Segolene Royal and her top aides seem to agree. Her spokesman and chief foreign policy aide Gilles Savary, who is also a member of the European Parliament, says that the essence of the draft constitution can be contained in an ambitious new EU Treaty. And if what he calls the "ultra-Atlanticist" block led by Britain shrink from it, then the rest of Europe should go ahead regardless.

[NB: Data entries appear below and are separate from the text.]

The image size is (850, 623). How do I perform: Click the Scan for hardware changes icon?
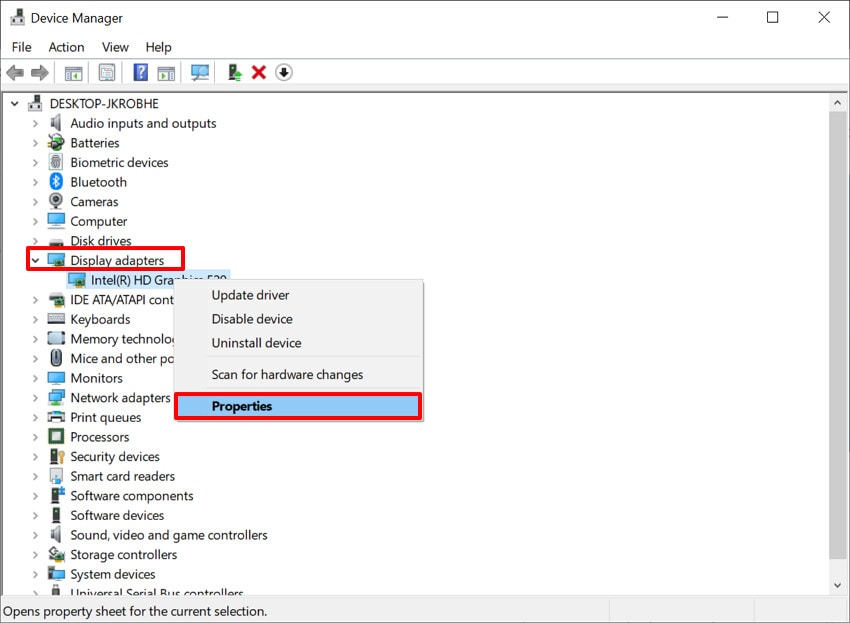(199, 72)
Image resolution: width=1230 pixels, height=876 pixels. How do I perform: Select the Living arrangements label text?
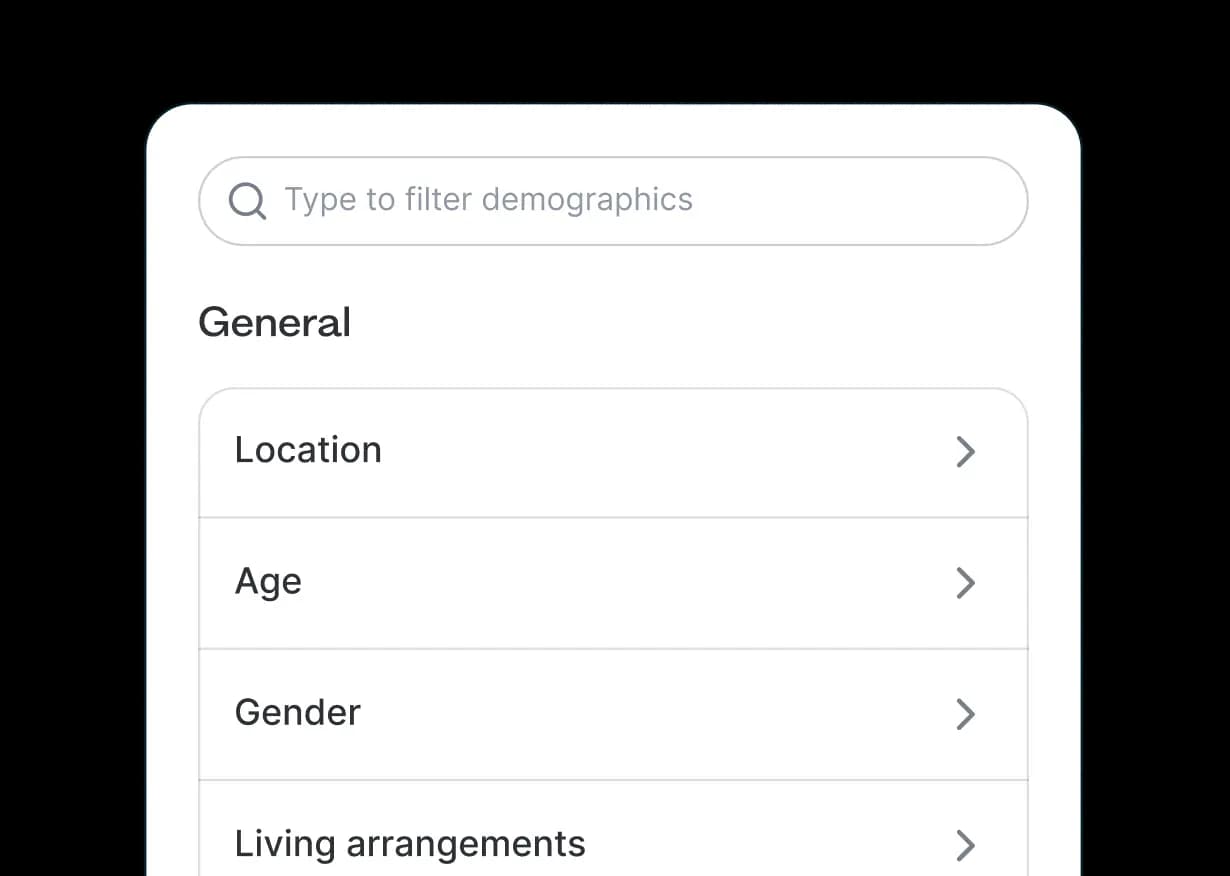pos(409,844)
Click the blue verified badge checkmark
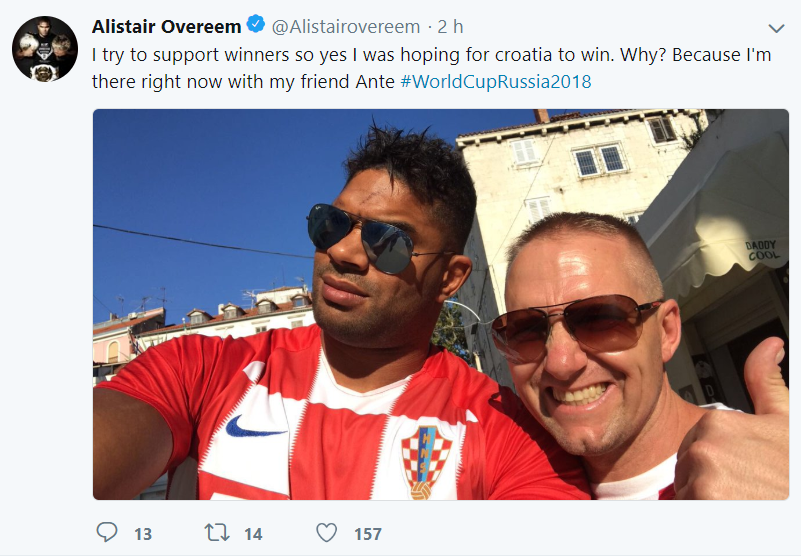The width and height of the screenshot is (801, 556). (256, 24)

"Great Britain is absolutely indispensable to the European Union. It is great nation, a global power. But the question the English have to answer is -- do the English consider the English Channel to be wider than the Atlantic? We on the continent have the right to deplore the fact that Great Britain appears to consider the Channel is wider," Savary told the Daily Telegraph in an interview this week. "The question that needs to be asked is -- do we want to be vassals of the United States, do we want to be a 51st state?" Savary added. "We cannot have a Europe where one part goes to war in Iraq, another part does not, and we all end up paying the bill."

There is no guarantee that Segolene Royal will win, and if she does, the ambitious spending plans of her party's program look highly unrealistic. The Socialists plan to increase the current government's public spending by 32 percent over the next five years, an extra $60 billion a year that is mostly supposed to come from economic growth, assumed to be 2.5 percent a year. In the last quarter, French growth was zero.

Segolene Royal's rivals in next year's elections have yet to be decided, but her main opponent from the center-right seems likely to be the tough Interior Minister Nicholas Sarkozy. But already it seems that the left vote will be split between Royal and candidates from the Communist Party, from the Greens and from the far-left Trotskyists. If they take too many votes from her, then once again Jean-Marie Le Pen of the far-right Front National could nose ahead her in the first round of voting, just as the divided votes of the Left allowed him to beat the incumbent Socialist premier Lionel Jospin last time.

This looks unlikely. Segolene Royal is, at least for the moment, too popular and with too wide an appeal. But her triumphant drive to win the Socialist Party's nomination faltered in the public TV debates when she displayed an uncertain grasp of world affairs and a tendency to adopt controversial new policies on the spur of the moment. She will be sorely tested in a tough Presidential campaign, and looking at her policies, a lot of her European partners (not to mention many Americans) will be hoping that she fails.